:: WRITTEN EXERCISE ::
Revise the entries below so that "GUI agent" becomes "interface agent" everywhere it occurs, leaving everything else as it stands.

:: SUPPLIED MATERIAL ::
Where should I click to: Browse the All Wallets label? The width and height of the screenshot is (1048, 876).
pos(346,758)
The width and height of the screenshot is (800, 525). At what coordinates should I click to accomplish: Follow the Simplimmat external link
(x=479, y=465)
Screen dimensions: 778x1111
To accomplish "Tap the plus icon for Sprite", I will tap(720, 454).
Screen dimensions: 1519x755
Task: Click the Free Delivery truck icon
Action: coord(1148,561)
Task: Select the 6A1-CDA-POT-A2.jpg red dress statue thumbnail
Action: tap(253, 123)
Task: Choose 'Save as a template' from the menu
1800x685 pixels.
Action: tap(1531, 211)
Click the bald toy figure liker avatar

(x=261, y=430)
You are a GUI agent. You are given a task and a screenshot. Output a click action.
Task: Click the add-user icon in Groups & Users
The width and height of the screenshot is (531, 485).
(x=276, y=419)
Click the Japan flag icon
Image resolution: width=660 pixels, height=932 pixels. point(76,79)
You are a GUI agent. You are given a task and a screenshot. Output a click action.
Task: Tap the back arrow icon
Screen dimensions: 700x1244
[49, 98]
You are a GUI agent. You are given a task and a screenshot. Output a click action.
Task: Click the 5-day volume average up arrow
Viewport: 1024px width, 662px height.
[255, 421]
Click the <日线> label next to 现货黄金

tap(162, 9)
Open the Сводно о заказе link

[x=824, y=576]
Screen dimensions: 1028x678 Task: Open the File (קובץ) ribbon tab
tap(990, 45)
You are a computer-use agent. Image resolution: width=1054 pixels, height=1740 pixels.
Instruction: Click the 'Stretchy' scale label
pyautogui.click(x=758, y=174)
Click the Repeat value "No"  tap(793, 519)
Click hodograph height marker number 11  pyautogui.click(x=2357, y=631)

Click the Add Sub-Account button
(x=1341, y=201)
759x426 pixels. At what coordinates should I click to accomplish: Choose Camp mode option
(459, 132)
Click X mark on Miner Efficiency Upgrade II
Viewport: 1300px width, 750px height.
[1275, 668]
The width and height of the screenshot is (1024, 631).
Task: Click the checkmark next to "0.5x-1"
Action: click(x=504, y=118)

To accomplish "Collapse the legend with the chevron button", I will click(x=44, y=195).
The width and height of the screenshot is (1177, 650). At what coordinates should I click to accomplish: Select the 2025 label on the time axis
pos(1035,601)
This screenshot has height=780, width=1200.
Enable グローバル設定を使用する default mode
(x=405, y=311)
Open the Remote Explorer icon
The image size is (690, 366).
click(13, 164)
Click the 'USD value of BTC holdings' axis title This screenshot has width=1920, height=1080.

:: ANSWER BELOW ::
Where should I click to: Browse the All Wallets label? The width and height of the screenshot is (1048, 876).
pos(346,758)
The width and height of the screenshot is (800, 525). At what coordinates should I click to accomplish: Follow the Simplimmat external link
(x=479, y=465)
Screen dimensions: 778x1111
To accomplish "Tap the plus icon for Sprite", I will tap(720, 454).
Screen dimensions: 1519x755
Task: Click the Free Delivery truck icon
Action: coord(1148,561)
Task: Select the 6A1-CDA-POT-A2.jpg red dress statue thumbnail
Action: tap(253, 123)
Task: Choose 'Save as a template' from the menu
1800x685 pixels.
Action: tap(1531, 211)
Click the bald toy figure liker avatar

(x=261, y=430)
You are a interface agent. You are given a task and a screenshot. Output a click action.
Task: Click the add-user icon in Groups & Users
The width and height of the screenshot is (531, 485).
(x=276, y=419)
Click the Japan flag icon
Image resolution: width=660 pixels, height=932 pixels. point(76,79)
You are a interface agent. You are given a task and a screenshot. Output a click action.
Task: Tap the back arrow icon
Screen dimensions: 700x1244
[49, 98]
You are a interface agent. You are given a task and a screenshot. Output a click action.
Task: Click the 5-day volume average up arrow
Viewport: 1024px width, 662px height.
[255, 421]
Click the <日线> label next to 现货黄金

tap(162, 9)
Open the Сводно о заказе link

[x=824, y=576]
Screen dimensions: 1028x678 Task: Open the File (קובץ) ribbon tab
tap(990, 45)
You are a computer-use agent. Image resolution: width=1054 pixels, height=1740 pixels.
Instruction: Click the 'Stretchy' scale label
pyautogui.click(x=758, y=174)
Click the Repeat value "No"  tap(793, 519)
Click hodograph height marker number 11  pyautogui.click(x=2357, y=631)

Click the Add Sub-Account button
(x=1341, y=201)
759x426 pixels. At what coordinates should I click to accomplish: Choose Camp mode option
(459, 132)
Click X mark on Miner Efficiency Upgrade II
Viewport: 1300px width, 750px height.
[1275, 668]
The width and height of the screenshot is (1024, 631).
Task: Click the checkmark next to "0.5x-1"
Action: click(x=504, y=118)

To accomplish "Collapse the legend with the chevron button", I will click(x=44, y=195).
The width and height of the screenshot is (1177, 650). At what coordinates should I click to accomplish: Select the 2025 label on the time axis
pos(1035,601)
This screenshot has height=780, width=1200.
Enable グローバル設定を使用する default mode
(x=405, y=311)
Open the Remote Explorer icon
The image size is (690, 366).
click(13, 164)
Click the 'USD value of BTC holdings' axis title This screenshot has width=1920, height=1080.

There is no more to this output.